Problem requirements = Write the listing out once more, with every line exactly as it stands.
[Start of Attachment]
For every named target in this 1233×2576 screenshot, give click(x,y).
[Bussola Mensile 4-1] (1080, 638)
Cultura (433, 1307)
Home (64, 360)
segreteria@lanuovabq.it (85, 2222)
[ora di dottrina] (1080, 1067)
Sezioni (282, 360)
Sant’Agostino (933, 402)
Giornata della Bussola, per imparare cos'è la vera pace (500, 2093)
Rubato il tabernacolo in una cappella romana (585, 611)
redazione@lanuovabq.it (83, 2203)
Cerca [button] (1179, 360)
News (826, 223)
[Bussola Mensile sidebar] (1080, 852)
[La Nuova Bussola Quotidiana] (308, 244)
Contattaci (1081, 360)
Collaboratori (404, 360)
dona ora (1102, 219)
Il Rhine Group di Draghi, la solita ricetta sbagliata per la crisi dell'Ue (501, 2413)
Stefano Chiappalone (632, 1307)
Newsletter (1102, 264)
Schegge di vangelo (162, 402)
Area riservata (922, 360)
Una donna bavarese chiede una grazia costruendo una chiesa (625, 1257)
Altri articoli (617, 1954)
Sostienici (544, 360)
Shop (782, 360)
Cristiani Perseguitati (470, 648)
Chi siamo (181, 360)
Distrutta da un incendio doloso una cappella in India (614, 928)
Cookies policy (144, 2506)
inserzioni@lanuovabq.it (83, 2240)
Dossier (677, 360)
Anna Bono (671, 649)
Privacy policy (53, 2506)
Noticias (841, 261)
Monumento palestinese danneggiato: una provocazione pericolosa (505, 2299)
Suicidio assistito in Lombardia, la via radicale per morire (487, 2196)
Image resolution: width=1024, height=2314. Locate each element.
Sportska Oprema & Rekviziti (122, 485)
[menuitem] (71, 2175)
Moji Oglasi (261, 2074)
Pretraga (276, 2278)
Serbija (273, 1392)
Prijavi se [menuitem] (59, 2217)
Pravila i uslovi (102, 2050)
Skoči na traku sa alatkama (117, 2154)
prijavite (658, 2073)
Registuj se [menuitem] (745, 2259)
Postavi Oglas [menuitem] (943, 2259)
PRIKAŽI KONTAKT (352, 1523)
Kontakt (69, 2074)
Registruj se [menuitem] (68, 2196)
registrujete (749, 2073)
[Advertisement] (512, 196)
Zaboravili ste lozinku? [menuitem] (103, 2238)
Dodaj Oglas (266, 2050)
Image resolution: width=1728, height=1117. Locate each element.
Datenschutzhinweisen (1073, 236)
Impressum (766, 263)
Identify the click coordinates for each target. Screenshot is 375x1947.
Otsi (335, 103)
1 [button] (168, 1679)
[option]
[End of Attachment]
Problem solution =
For every named target in this 1233×2576 screenshot, give click(x,y).
[Bussola Mensile 4-1] (1080, 638)
Cultura (433, 1307)
Home (64, 360)
segreteria@lanuovabq.it (85, 2222)
[ora di dottrina] (1080, 1067)
Sezioni (282, 360)
Sant’Agostino (933, 402)
Giornata della Bussola, per imparare cos'è la vera pace (500, 2093)
Rubato il tabernacolo in una cappella romana (585, 611)
redazione@lanuovabq.it (83, 2203)
Cerca [button] (1179, 360)
News (826, 223)
[Bussola Mensile sidebar] (1080, 852)
[La Nuova Bussola Quotidiana] (308, 244)
Contattaci (1081, 360)
Collaboratori (404, 360)
dona ora (1102, 219)
Il Rhine Group di Draghi, la solita ricetta sbagliata per la crisi dell'Ue (501, 2413)
Stefano Chiappalone (632, 1307)
Newsletter (1102, 264)
Schegge di vangelo (162, 402)
Area riservata (922, 360)
Una donna bavarese chiede una grazia costruendo una chiesa (625, 1257)
Altri articoli (617, 1954)
Sostienici (544, 360)
Shop (782, 360)
Cristiani Perseguitati (470, 648)
Chi siamo (181, 360)
Distrutta da un incendio doloso una cappella in India (614, 928)
Cookies policy (144, 2506)
inserzioni@lanuovabq.it (83, 2240)
Dossier (677, 360)
Anna Bono (671, 649)
Privacy policy (53, 2506)
Noticias (841, 261)
Monumento palestinese danneggiato: una provocazione pericolosa (505, 2299)
Suicidio assistito in Lombardia, la via radicale per morire (487, 2196)
Image resolution: width=1024, height=2314. Locate each element.
Sportska Oprema & Rekviziti (122, 485)
[menuitem] (71, 2175)
Moji Oglasi (261, 2074)
Pretraga (276, 2278)
Serbija (273, 1392)
Prijavi se [menuitem] (59, 2217)
Pravila i uslovi (102, 2050)
Skoči na traku sa alatkama (117, 2154)
prijavite (658, 2073)
Registuj se [menuitem] (745, 2259)
Postavi Oglas [menuitem] (943, 2259)
PRIKAŽI KONTAKT (352, 1523)
Kontakt (69, 2074)
Registruj se [menuitem] (68, 2196)
registrujete (749, 2073)
[Advertisement] (512, 196)
Zaboravili ste lozinku? [menuitem] (103, 2238)
Dodaj Oglas (266, 2050)
Image resolution: width=1728, height=1117. Locate each element.
Datenschutzhinweisen (1073, 236)
Impressum (766, 263)
Identify the click coordinates for each target. Screenshot is 375x1947.
Otsi (335, 103)
1 [button] (168, 1679)
[option]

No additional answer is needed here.